Exercise aim:
If an entry holds a picture, leave the picture out and copy the rest of the listing exactly.

# # # # # # #

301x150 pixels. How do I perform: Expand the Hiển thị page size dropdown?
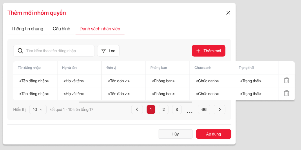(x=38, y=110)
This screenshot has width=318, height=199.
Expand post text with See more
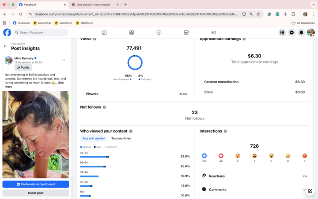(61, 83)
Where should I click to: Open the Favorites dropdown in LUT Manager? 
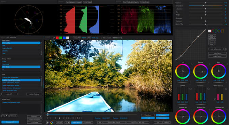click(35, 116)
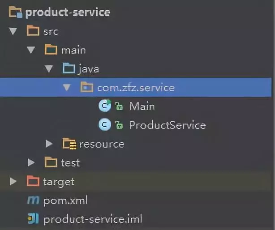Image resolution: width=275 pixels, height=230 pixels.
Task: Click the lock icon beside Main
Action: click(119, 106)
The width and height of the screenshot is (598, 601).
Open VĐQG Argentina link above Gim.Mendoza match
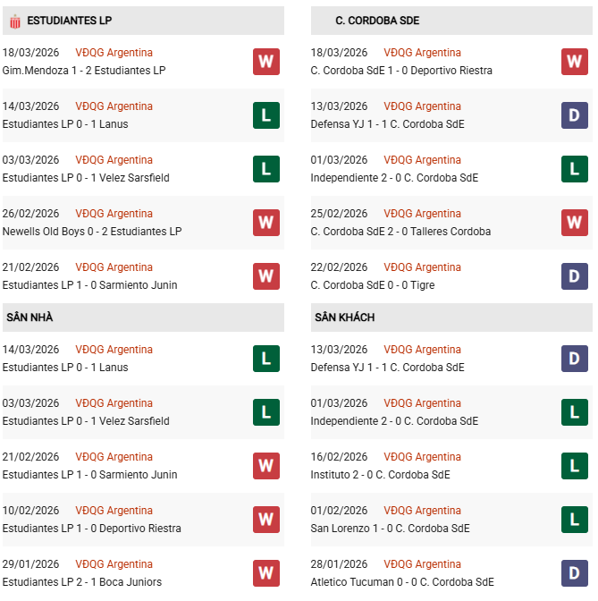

# # # # # # #

Response to the exercise:
301x150 pixels. How do I perform: Expand the Hiển thị page size dropdown?
(x=38, y=110)
This screenshot has width=318, height=199.
Expand post text with See more
(61, 83)
Where should I click to: Open the Favorites dropdown in LUT Manager? 
click(35, 116)
Image resolution: width=275 pixels, height=230 pixels.
Task: Click the lock icon beside Main
Action: click(119, 106)
The width and height of the screenshot is (598, 601).
Open VĐQG Argentina link above Gim.Mendoza match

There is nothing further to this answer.